----- GIVEN DATA -----

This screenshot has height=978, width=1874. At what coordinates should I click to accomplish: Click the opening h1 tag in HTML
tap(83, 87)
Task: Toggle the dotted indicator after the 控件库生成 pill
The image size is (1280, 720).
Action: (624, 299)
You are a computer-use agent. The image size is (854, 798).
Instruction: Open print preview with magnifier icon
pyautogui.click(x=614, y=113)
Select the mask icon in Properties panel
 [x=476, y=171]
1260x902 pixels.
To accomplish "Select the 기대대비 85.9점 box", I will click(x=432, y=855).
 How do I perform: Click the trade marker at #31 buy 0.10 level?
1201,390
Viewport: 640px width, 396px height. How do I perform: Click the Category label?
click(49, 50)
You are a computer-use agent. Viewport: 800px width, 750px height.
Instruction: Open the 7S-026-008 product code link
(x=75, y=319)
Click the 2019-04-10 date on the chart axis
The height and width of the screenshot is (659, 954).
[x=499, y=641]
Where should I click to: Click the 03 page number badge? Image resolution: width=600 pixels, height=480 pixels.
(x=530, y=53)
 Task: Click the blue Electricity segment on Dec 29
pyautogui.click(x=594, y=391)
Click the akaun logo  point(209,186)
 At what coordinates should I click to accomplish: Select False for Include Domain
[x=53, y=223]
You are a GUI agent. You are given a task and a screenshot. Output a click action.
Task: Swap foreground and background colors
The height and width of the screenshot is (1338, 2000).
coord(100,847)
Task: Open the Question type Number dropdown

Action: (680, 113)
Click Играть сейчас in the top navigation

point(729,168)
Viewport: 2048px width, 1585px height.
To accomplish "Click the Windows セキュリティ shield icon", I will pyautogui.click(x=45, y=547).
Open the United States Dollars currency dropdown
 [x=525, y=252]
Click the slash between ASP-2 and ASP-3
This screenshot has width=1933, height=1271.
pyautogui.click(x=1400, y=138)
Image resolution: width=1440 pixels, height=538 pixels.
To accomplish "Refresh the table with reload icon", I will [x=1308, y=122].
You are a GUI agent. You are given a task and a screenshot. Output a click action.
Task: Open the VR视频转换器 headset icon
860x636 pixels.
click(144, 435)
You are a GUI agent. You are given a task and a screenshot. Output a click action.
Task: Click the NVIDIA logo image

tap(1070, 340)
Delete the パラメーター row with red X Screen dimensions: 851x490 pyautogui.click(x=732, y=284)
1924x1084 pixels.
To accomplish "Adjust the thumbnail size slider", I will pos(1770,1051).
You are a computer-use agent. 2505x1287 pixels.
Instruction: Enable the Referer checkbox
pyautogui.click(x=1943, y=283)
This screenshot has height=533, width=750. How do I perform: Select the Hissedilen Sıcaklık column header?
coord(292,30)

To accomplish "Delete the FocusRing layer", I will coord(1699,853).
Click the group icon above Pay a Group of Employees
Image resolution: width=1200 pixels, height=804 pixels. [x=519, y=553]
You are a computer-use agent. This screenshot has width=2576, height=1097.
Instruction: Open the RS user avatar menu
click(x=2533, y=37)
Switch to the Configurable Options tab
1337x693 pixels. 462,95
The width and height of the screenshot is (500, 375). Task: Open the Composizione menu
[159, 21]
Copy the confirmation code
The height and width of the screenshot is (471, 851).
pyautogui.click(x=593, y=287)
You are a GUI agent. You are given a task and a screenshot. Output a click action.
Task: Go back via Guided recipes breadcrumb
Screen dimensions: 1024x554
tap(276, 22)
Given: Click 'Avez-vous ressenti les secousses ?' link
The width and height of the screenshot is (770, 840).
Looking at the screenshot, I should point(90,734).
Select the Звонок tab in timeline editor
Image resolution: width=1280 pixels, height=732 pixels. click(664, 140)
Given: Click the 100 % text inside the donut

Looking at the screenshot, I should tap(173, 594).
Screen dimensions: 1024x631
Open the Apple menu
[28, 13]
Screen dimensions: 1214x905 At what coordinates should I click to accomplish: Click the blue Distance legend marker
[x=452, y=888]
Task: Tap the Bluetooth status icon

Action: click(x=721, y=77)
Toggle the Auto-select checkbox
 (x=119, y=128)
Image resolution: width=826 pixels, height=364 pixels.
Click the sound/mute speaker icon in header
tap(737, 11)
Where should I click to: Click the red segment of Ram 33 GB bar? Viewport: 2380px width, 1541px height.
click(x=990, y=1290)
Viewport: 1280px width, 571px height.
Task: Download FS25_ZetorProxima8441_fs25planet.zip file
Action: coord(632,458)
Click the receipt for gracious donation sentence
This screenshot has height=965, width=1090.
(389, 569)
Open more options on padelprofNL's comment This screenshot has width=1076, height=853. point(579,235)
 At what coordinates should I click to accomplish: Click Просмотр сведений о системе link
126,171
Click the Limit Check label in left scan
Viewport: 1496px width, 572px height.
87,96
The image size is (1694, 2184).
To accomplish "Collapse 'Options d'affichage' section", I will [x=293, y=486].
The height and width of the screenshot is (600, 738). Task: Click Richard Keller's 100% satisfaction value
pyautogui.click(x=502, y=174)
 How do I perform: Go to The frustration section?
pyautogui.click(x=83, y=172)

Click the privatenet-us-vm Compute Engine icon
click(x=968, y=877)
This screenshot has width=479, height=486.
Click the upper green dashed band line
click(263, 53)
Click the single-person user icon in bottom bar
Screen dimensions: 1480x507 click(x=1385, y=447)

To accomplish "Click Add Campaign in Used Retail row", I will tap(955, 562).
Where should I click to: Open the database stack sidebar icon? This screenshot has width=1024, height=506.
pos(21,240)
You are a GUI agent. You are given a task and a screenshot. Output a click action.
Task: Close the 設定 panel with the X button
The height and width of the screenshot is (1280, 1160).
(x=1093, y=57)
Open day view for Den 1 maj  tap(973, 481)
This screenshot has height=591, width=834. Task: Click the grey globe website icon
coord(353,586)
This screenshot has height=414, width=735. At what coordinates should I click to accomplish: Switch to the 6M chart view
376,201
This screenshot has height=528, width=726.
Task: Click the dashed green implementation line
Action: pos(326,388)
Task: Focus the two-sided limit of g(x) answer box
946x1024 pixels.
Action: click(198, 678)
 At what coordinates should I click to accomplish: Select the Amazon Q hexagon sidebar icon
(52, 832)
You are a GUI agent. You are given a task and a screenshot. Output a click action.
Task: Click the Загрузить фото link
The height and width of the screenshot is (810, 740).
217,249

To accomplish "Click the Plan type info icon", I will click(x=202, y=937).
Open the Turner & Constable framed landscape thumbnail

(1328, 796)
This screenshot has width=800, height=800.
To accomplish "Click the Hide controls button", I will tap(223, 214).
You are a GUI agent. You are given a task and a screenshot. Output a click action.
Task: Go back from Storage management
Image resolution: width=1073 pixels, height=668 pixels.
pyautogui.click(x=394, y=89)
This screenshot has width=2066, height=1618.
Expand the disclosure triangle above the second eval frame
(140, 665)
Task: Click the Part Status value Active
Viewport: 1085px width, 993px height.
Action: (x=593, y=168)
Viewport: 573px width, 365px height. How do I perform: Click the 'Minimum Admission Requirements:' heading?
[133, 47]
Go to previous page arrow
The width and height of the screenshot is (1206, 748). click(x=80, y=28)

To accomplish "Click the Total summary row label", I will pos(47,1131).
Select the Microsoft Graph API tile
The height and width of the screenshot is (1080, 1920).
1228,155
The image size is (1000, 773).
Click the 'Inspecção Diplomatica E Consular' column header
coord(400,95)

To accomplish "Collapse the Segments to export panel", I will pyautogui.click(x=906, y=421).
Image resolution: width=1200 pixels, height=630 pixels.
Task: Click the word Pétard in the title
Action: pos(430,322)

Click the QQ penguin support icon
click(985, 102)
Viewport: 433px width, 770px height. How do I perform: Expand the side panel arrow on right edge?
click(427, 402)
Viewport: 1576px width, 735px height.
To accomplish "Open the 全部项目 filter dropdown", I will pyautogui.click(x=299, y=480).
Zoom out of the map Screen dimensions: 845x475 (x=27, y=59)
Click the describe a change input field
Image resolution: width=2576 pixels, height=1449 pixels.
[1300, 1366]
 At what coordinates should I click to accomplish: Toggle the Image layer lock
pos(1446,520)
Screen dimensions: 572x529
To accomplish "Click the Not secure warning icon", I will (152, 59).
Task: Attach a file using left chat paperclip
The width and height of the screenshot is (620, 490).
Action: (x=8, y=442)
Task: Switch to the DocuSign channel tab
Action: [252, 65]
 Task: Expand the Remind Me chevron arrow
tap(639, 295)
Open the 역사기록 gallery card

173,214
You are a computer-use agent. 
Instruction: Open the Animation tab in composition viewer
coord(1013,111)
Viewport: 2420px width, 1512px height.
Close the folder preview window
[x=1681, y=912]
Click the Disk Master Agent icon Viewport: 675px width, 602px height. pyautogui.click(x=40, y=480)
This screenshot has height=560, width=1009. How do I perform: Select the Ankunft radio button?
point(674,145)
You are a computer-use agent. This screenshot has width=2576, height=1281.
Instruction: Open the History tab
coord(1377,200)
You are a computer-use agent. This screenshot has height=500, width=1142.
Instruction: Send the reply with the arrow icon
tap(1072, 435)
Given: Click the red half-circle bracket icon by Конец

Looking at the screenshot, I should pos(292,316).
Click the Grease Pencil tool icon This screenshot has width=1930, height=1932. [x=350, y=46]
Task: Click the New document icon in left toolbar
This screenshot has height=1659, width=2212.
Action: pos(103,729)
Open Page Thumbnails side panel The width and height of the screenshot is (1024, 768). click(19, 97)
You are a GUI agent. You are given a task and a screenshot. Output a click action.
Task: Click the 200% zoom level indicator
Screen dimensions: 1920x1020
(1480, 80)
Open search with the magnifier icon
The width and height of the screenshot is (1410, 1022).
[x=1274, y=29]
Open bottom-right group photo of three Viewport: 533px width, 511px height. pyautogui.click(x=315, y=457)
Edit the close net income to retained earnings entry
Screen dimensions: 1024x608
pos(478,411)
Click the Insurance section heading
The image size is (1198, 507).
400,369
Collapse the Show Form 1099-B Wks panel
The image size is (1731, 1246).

-----

● WHAT YOU ARE ASKED TO DO
Turn the data, starting at the very first line and ending at the line that contains "Action: (624, 299)", into a Markdown table with the columns Row and Line, giving each non-blank line its own numbered row.

● ANSWER TO THIS PROBLEM
| Row | Line |
|---|---|
| 1 | This screenshot has height=978, width=1874. At what coordinates should I click to accomplish: Click the opening h1 tag in HTML |
| 2 | tap(83, 87) |
| 3 | Task: Toggle the dotted indicator after the 控件库生成 pill |
| 4 | The image size is (1280, 720). |
| 5 | Action: (624, 299) |